## Begin Dataset entries

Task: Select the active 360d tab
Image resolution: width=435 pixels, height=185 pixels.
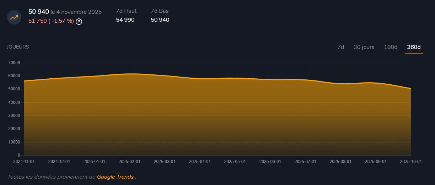Action: coord(414,47)
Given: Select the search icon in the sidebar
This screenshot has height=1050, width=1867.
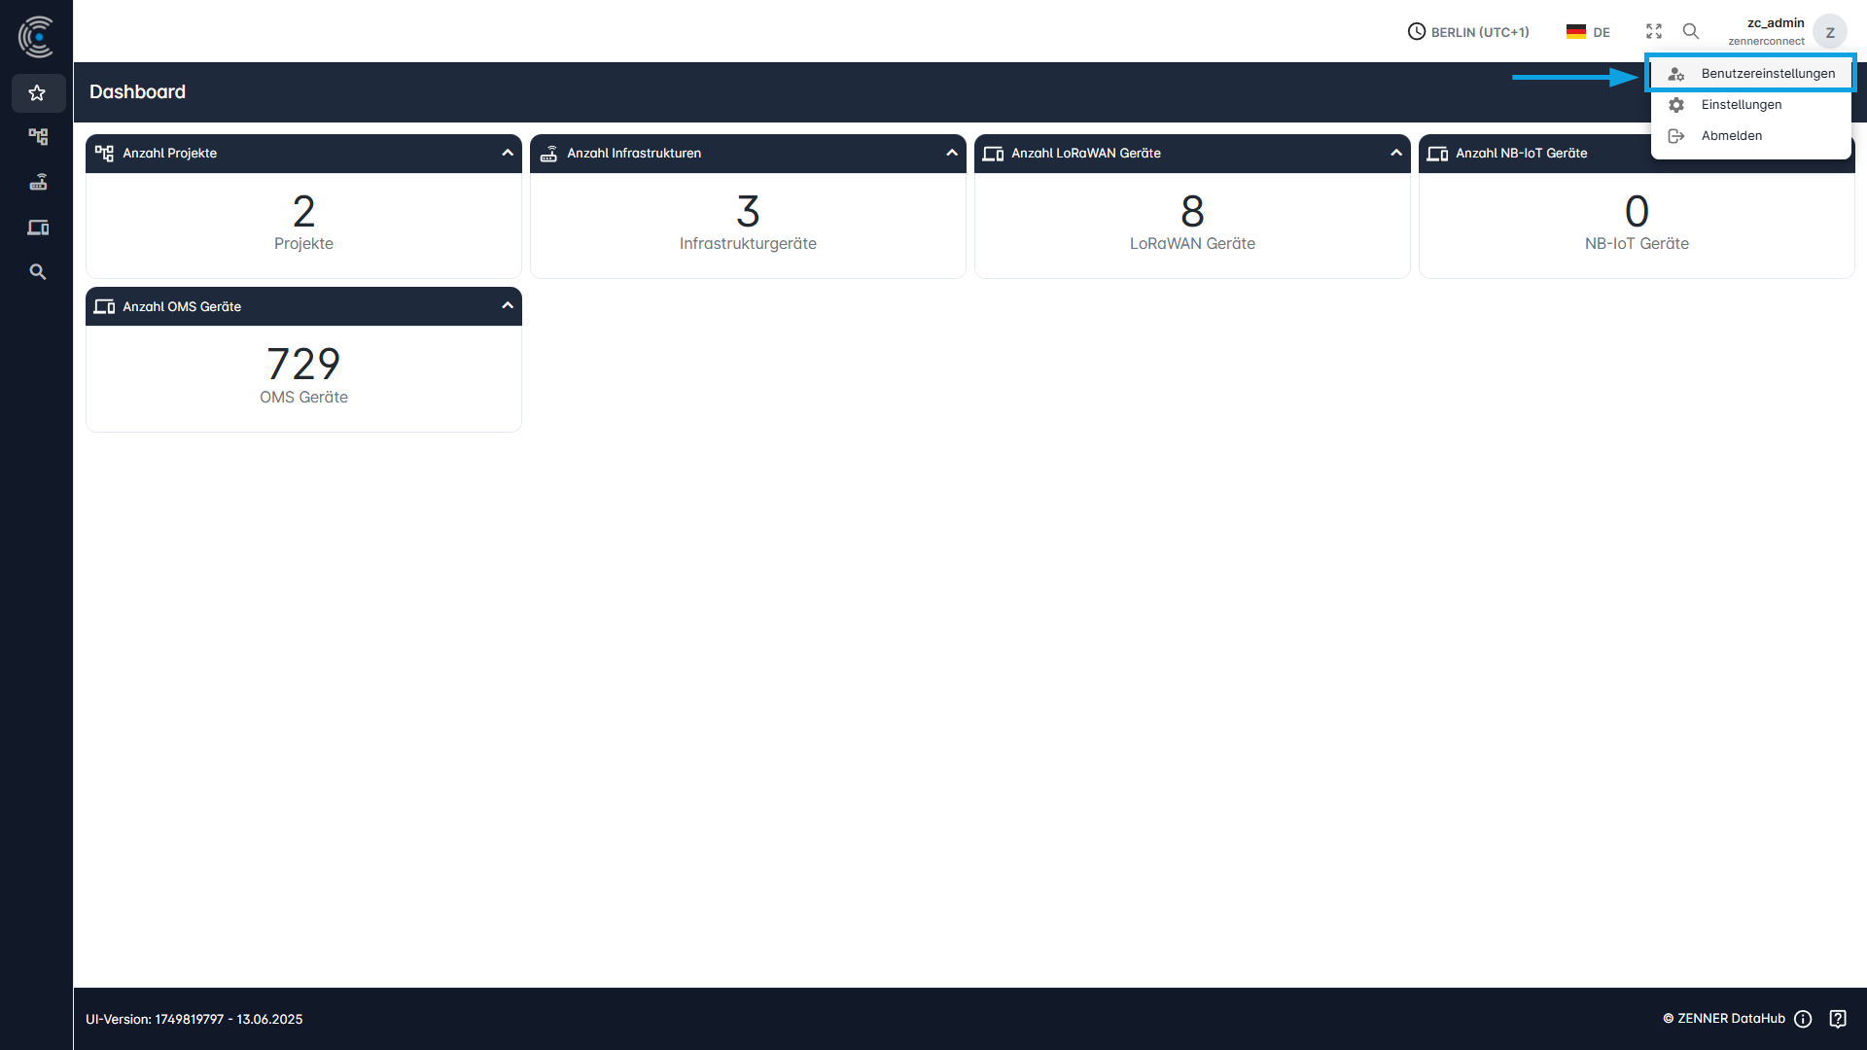Looking at the screenshot, I should point(37,271).
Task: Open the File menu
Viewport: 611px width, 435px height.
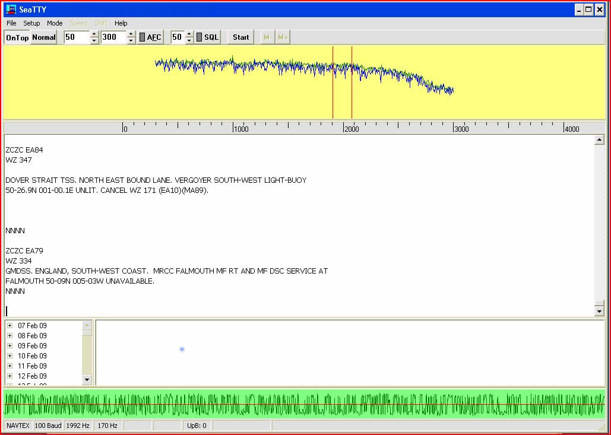Action: click(x=11, y=23)
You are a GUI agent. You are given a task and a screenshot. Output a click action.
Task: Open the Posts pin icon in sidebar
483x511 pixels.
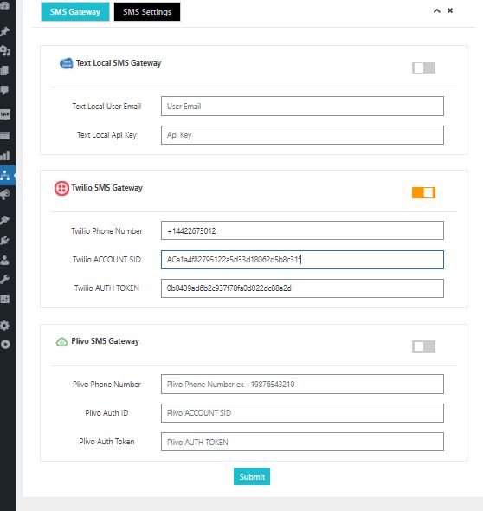coord(4,31)
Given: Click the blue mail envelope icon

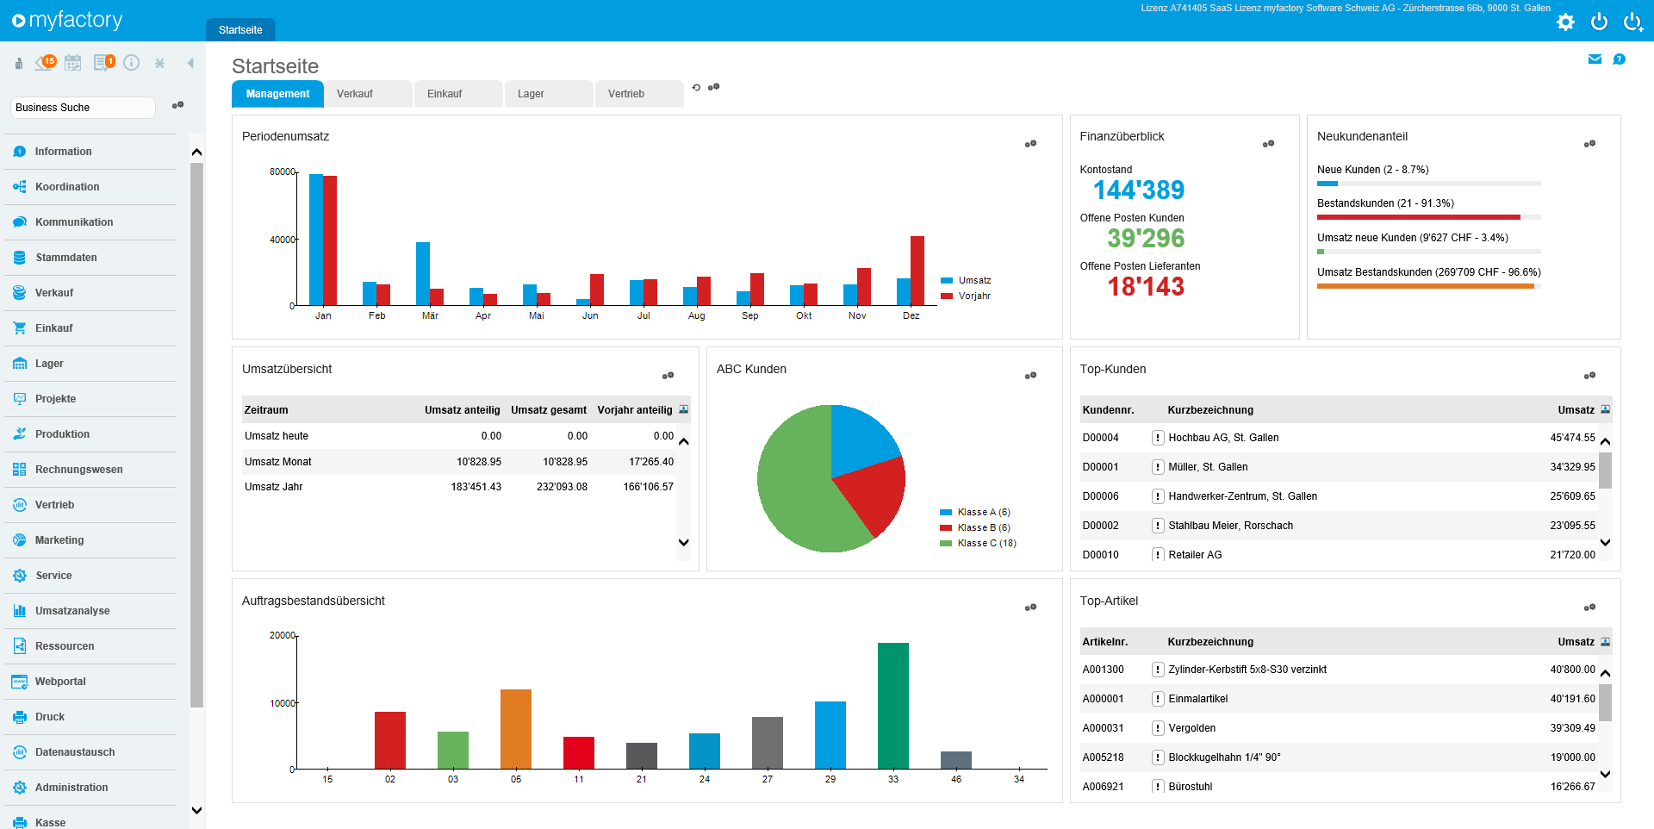Looking at the screenshot, I should [1595, 59].
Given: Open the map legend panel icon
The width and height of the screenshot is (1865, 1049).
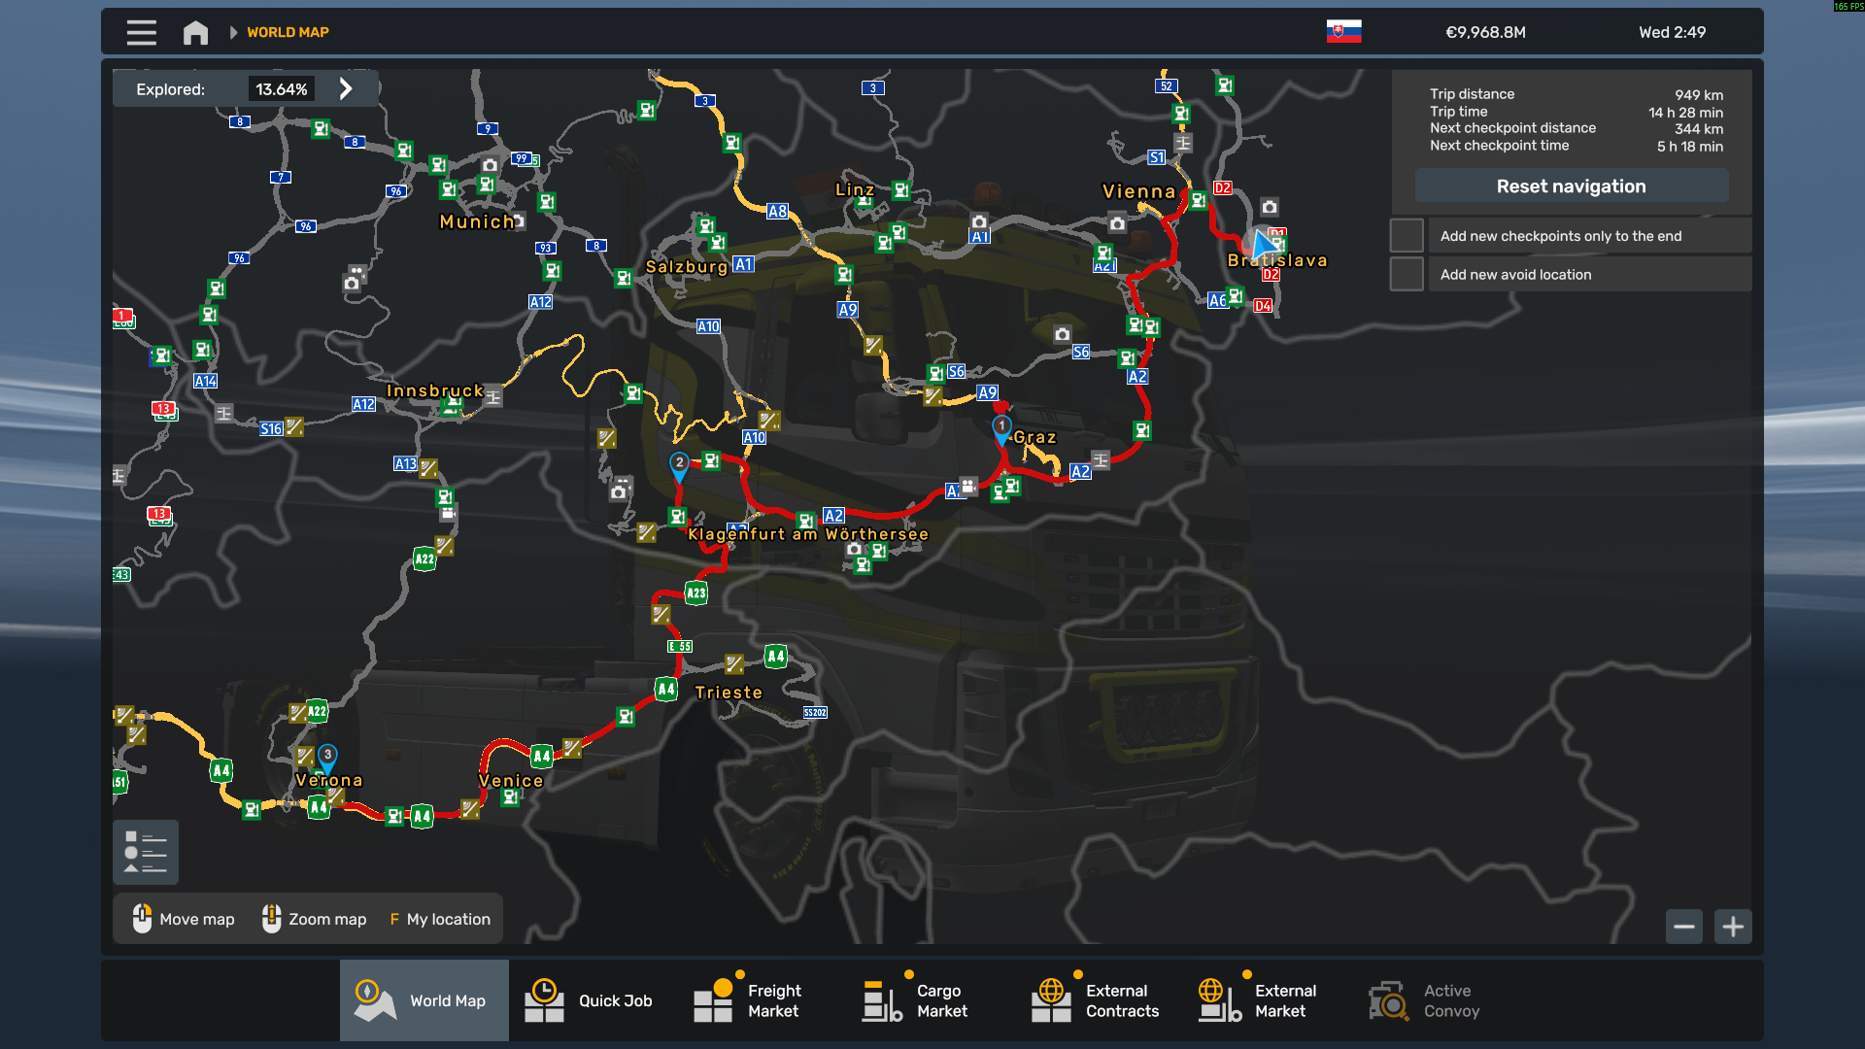Looking at the screenshot, I should tap(146, 852).
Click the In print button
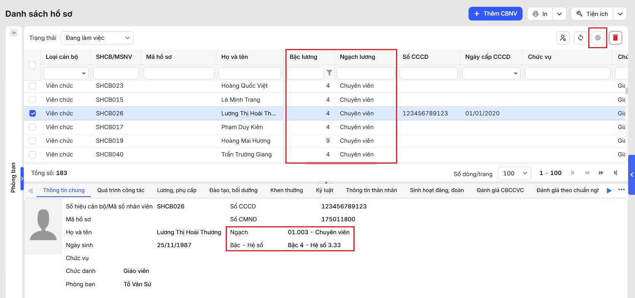635x298 pixels. click(540, 14)
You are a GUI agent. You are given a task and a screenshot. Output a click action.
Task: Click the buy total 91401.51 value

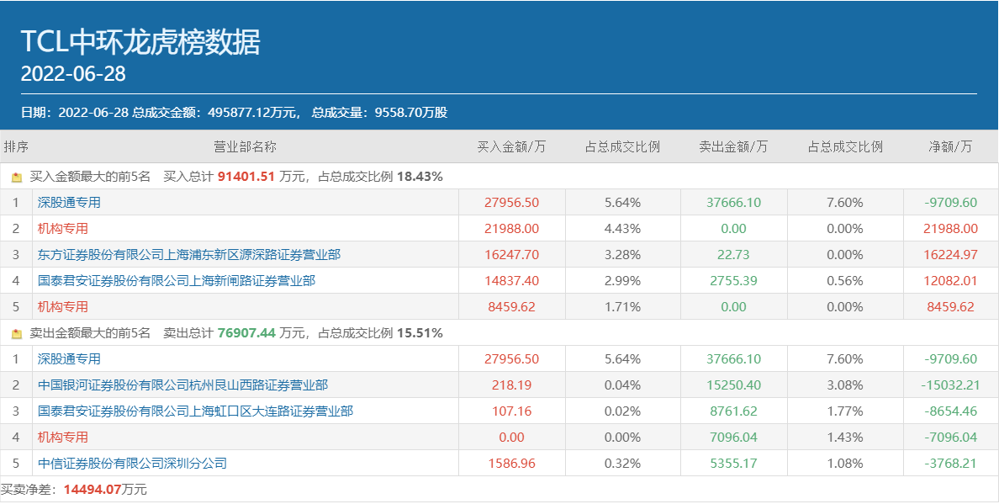pos(246,177)
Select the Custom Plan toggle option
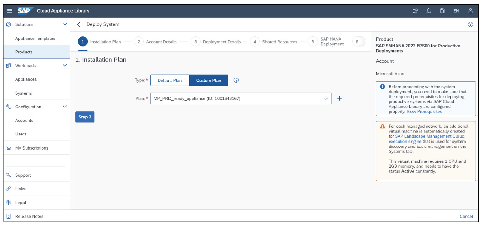Screen dimensions: 483x225 coord(208,80)
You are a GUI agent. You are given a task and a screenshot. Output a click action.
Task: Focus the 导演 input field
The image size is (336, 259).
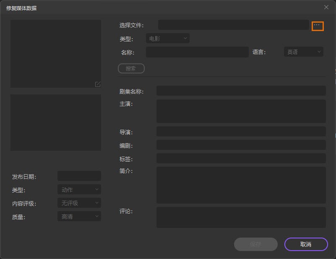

## End Dataset entries

What you will do: Update all of the data above by replacing every "GUI agent" with "interface agent" and leaving everything else unchanged. Leave the pictures out of your answer.

Solution to the exercise:
Task: Select the active 360d tab
Image resolution: width=435 pixels, height=185 pixels.
Action: coord(414,47)
Given: Select the search icon in the sidebar
This screenshot has height=1050, width=1867.
Looking at the screenshot, I should point(37,271).
Task: Open the File menu
Viewport: 611px width, 435px height.
Action: click(x=11, y=23)
You are a interface agent. You are given a task and a screenshot. Output a click action.
Task: Open the Posts pin icon in sidebar
483x511 pixels.
coord(4,31)
Given: Click the blue mail envelope icon

Looking at the screenshot, I should [1595, 59].
Given: Open the map legend panel icon
The width and height of the screenshot is (1865, 1049).
Looking at the screenshot, I should tap(146, 852).
Click the In print button
635x298 pixels. click(540, 14)
You are a interface agent. You are given a task and a screenshot. Output a click action.
Task: Click the buy total 91401.51 value

pos(246,177)
Select the Custom Plan toggle option
Screen dimensions: 483x225 coord(208,80)
You are a interface agent. You are given a task and a screenshot. Output a click action.
Task: Focus the 导演 input field
The image size is (336, 259).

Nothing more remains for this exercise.